**What needs to be done**
Take the listing and give it again exactly, from its first line to its last line.

-- Data to use follows --

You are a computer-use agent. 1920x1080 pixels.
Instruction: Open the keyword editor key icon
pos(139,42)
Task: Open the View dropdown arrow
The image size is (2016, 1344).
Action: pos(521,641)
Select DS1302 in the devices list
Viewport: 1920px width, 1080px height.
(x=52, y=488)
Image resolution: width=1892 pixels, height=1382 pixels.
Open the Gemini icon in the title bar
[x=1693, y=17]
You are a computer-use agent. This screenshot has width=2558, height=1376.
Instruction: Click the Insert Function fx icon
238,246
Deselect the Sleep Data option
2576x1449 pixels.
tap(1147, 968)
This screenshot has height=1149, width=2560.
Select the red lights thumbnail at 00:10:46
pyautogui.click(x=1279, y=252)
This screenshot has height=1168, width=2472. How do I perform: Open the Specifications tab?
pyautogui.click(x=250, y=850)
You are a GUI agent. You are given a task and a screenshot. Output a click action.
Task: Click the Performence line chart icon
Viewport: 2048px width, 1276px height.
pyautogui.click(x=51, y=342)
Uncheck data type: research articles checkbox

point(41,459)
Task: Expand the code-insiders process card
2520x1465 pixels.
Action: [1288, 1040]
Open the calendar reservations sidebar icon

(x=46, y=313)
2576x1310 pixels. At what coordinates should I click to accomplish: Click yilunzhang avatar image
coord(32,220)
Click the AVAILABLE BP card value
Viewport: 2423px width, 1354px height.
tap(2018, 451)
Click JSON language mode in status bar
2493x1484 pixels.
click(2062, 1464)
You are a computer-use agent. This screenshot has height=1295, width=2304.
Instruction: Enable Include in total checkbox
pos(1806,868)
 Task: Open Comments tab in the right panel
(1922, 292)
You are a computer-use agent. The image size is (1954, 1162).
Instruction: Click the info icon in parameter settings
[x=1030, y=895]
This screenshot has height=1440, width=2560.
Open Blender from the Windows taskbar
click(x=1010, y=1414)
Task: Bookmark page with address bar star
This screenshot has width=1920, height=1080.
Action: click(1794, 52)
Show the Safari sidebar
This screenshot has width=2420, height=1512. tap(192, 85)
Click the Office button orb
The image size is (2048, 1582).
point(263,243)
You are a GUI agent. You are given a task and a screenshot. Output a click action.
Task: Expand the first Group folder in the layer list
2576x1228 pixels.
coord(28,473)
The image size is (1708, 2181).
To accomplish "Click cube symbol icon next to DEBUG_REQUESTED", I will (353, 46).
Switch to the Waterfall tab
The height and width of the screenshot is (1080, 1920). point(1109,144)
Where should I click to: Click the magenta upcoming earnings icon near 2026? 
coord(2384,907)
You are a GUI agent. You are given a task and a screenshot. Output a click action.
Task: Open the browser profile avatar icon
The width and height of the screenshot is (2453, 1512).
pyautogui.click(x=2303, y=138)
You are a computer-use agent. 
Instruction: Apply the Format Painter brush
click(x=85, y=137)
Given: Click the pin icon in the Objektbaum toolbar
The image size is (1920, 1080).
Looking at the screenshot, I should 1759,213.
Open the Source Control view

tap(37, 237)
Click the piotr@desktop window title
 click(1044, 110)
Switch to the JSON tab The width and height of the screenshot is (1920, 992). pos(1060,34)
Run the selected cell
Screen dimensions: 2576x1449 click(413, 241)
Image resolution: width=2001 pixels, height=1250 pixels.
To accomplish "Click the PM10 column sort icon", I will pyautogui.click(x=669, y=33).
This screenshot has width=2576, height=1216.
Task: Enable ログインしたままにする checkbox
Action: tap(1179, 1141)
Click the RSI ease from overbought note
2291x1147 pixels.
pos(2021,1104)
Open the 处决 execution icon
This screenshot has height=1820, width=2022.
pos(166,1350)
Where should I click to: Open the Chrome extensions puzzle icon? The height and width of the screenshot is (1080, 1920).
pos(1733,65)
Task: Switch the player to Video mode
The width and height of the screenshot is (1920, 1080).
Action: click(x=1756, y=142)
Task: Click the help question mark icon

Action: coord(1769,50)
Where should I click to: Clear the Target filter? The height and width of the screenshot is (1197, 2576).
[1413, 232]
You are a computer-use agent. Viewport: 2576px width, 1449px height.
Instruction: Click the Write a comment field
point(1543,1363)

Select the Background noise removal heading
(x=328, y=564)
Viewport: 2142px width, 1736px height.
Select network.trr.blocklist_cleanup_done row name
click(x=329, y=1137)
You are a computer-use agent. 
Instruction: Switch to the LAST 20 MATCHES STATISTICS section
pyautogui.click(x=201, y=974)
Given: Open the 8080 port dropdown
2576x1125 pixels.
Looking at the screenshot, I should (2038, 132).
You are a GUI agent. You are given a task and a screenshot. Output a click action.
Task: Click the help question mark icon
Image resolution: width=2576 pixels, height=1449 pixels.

-- Data to use concluded --

**Result of the exercise**
You are a computer-use agent. 1920x1080 pixels.
Instruction: Open the keyword editor key icon
pos(139,42)
Task: Open the View dropdown arrow
The image size is (2016, 1344).
Action: pos(521,641)
Select DS1302 in the devices list
Viewport: 1920px width, 1080px height.
(x=52, y=488)
Image resolution: width=1892 pixels, height=1382 pixels.
Open the Gemini icon in the title bar
[x=1693, y=17]
You are a computer-use agent. This screenshot has width=2558, height=1376.
Instruction: Click the Insert Function fx icon
238,246
Deselect the Sleep Data option
2576x1449 pixels.
tap(1147, 968)
This screenshot has height=1149, width=2560.
Select the red lights thumbnail at 00:10:46
pyautogui.click(x=1279, y=252)
This screenshot has height=1168, width=2472. How do I perform: Open the Specifications tab?
pyautogui.click(x=250, y=850)
You are a GUI agent. You are given a task and a screenshot. Output a click action.
Task: Click the Performence line chart icon
Viewport: 2048px width, 1276px height.
pyautogui.click(x=51, y=342)
Uncheck data type: research articles checkbox

point(41,459)
Task: Expand the code-insiders process card
2520x1465 pixels.
Action: [1288, 1040]
Open the calendar reservations sidebar icon

(x=46, y=313)
2576x1310 pixels. At what coordinates should I click to accomplish: Click yilunzhang avatar image
coord(32,220)
Click the AVAILABLE BP card value
Viewport: 2423px width, 1354px height.
tap(2018, 451)
Click JSON language mode in status bar
2493x1484 pixels.
click(2062, 1464)
You are a computer-use agent. This screenshot has height=1295, width=2304.
Instruction: Enable Include in total checkbox
pos(1806,868)
 Task: Open Comments tab in the right panel
(1922, 292)
You are a computer-use agent. The image size is (1954, 1162).
Instruction: Click the info icon in parameter settings
[x=1030, y=895]
This screenshot has height=1440, width=2560.
Open Blender from the Windows taskbar
click(x=1010, y=1414)
Task: Bookmark page with address bar star
This screenshot has width=1920, height=1080.
Action: click(1794, 52)
Show the Safari sidebar
This screenshot has width=2420, height=1512. tap(192, 85)
Click the Office button orb
The image size is (2048, 1582).
point(263,243)
You are a GUI agent. You are given a task and a screenshot. Output a click action.
Task: Expand the first Group folder in the layer list
2576x1228 pixels.
coord(28,473)
The image size is (1708, 2181).
To accomplish "Click cube symbol icon next to DEBUG_REQUESTED", I will (353, 46).
Switch to the Waterfall tab
The height and width of the screenshot is (1080, 1920). point(1109,144)
Where should I click to: Click the magenta upcoming earnings icon near 2026? 
coord(2384,907)
You are a GUI agent. You are given a task and a screenshot. Output a click action.
Task: Open the browser profile avatar icon
The width and height of the screenshot is (2453, 1512).
pyautogui.click(x=2303, y=138)
You are a computer-use agent. 
Instruction: Apply the Format Painter brush
click(x=85, y=137)
Given: Click the pin icon in the Objektbaum toolbar
The image size is (1920, 1080).
Looking at the screenshot, I should 1759,213.
Open the Source Control view

tap(37, 237)
Click the piotr@desktop window title
 click(1044, 110)
Switch to the JSON tab The width and height of the screenshot is (1920, 992). pos(1060,34)
Run the selected cell
Screen dimensions: 2576x1449 click(413, 241)
Image resolution: width=2001 pixels, height=1250 pixels.
To accomplish "Click the PM10 column sort icon", I will pyautogui.click(x=669, y=33).
This screenshot has width=2576, height=1216.
Task: Enable ログインしたままにする checkbox
Action: tap(1179, 1141)
Click the RSI ease from overbought note
2291x1147 pixels.
pos(2021,1104)
Open the 处决 execution icon
This screenshot has height=1820, width=2022.
pos(166,1350)
Where should I click to: Open the Chrome extensions puzzle icon? The height and width of the screenshot is (1080, 1920).
pos(1733,65)
Task: Switch the player to Video mode
The width and height of the screenshot is (1920, 1080).
Action: click(x=1756, y=142)
Task: Click the help question mark icon

Action: coord(1769,50)
Where should I click to: Clear the Target filter? The height and width of the screenshot is (1197, 2576).
[1413, 232]
You are a computer-use agent. Viewport: 2576px width, 1449px height.
Instruction: Click the Write a comment field
point(1543,1363)

Select the Background noise removal heading
(x=328, y=564)
Viewport: 2142px width, 1736px height.
Select network.trr.blocklist_cleanup_done row name
click(x=329, y=1137)
You are a computer-use agent. 
Instruction: Switch to the LAST 20 MATCHES STATISTICS section
pyautogui.click(x=201, y=974)
Given: Open the 8080 port dropdown
2576x1125 pixels.
Looking at the screenshot, I should (2038, 132).
You are a GUI agent. You are given a task and a screenshot. Output a click action.
Task: Click the help question mark icon
Image resolution: width=2576 pixels, height=1449 pixels.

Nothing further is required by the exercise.